Unincorporated community in the state of Oregon, United States

Tiller is an unincorporated community in Douglas County, Oregon, United States. It is located on Oregon Route 227 and the South Umpqua River, in the Umpqua National Forest.

Tiller was named for Aaron Tiller, who settled in the locality. Tiller post office was established in 1902.

Tiller is zip code 97484 in area code 541, although parts of the town are included in the zip code of neighboring Days Creek. Tiller is served by the 825 exchange.

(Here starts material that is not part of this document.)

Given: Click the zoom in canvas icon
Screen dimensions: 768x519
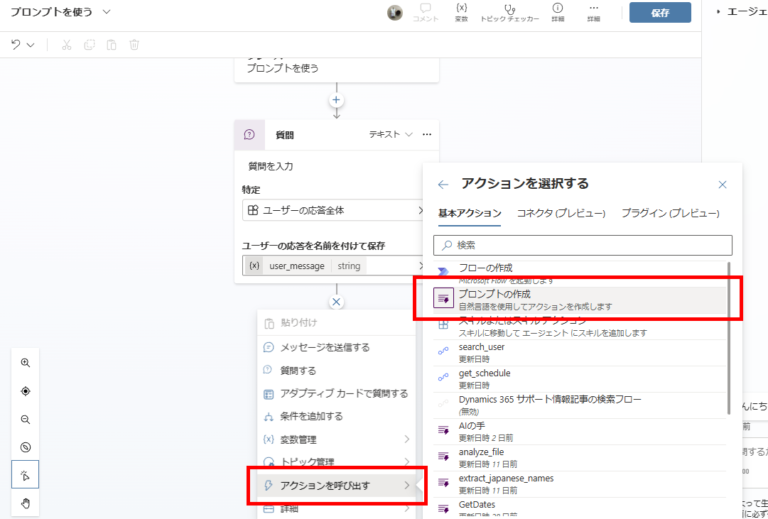Looking at the screenshot, I should tap(26, 363).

==Purchase by Global Shopping Mall==

In 2017, many of the town's properties were offered for sale for $3.85 million. The asking price included 257 contiguous acres encompassing most of the town's buildings as well as wooded hilltops and approximately 2 million board feet of marketable lumber. The sale did not include the community church, pastor's residence, fire station, and several other properties. After a year of negotiation, a Garden Grove, California-based company called Global Shopping Mall registered to Timothy Pham signed the deed in September 2018. In 2019, a spokesman for Pham told the Roseburg News-Review that there was not yet a "master plan" for developing the town, but the corporation hoped to develop a summer children's program in the area. On August 17, 2021, Tiller Town Corporation was incorporated as an Oregon corporation, although the owner's development plans remained unannounced.

In October 2022, local residents quoted in The Oregonian described Global Shopping Mall as "absentee business owners" and complained that blackberry vines were overtaking the abandoned buildings, causing a potential fire hazard. Reporting in The News-Review in April 2023 indicated that Global Shopping Mall was three years delinquent on property taxes for all 28 of the parcels, and that the company had been suspended by the Franchise Tax Board of California, where it had been incorporated.